A Bromance of Bankers

By Ben PaynterDecember 16, 2015

The Mark and the Void by Paul Murray

PAUL MURRAY’S 2010 NOVEL Skippy Dies, about the life and times of schoolboy Daniel “Skippy” Juster and his associates, starts with the scene of a doughnut-eating competition during which — lo and behold — Skippy chokes and dies. The astonished reader is then taken on a rambunctious tour of the months leading up to the fatal gorging: a 660-page voyage through the turmoil of male adolescence and the nightmare for those adults who try to help manage it. Described by critics as “a carnival of a novel,” “a blast of a book,” and “an exuberant saga,” the novel won praise from the likes of David Nicholls, Donna Tartt, and Ali Smith, and confirmed a writer with a masterful comic touch and a generous heart.

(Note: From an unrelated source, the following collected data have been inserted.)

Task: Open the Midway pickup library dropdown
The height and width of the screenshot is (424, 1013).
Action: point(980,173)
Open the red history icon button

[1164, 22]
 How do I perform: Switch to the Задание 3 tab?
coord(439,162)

Short-listed for the Booker Prize, Skippy Dies left Murray’s readers eager for what would come next. The author took five careful years to craft The Mark and the Void, which exceeds Skippy in wit and vigor and is a more polished and mature work.


Our protagonist this time is a Frenchman named Claude working in Dublin as an analyst for the Bank of Torabundo. To any reader who balks at the idea of reading a 460-page work about an international investment bank, when there are not a series of Grisham-esque murders to spice it up, I say, do not worry. This is a novel about banking in the way that Catch-22 is a novel about war — the more deeply we delve into the neoliberal corporation’s madnesses and depredations, the funnier are our characters’ attempts to escape, exploit, or simply comprehend it.


Since the financial crash began way back in 2008, many of us have tried to educate ourselves in the impossibly and purposefully obscure ways of international banking, even as the crisis has resulted in ever-deeper entanglement of governments and taxpayers in what is essentially a neoliberal Ponzi scheme. Here, Murray examines how in god’s name the result of such a crisis could possibly be the triumph of corporate interests over social and political ones.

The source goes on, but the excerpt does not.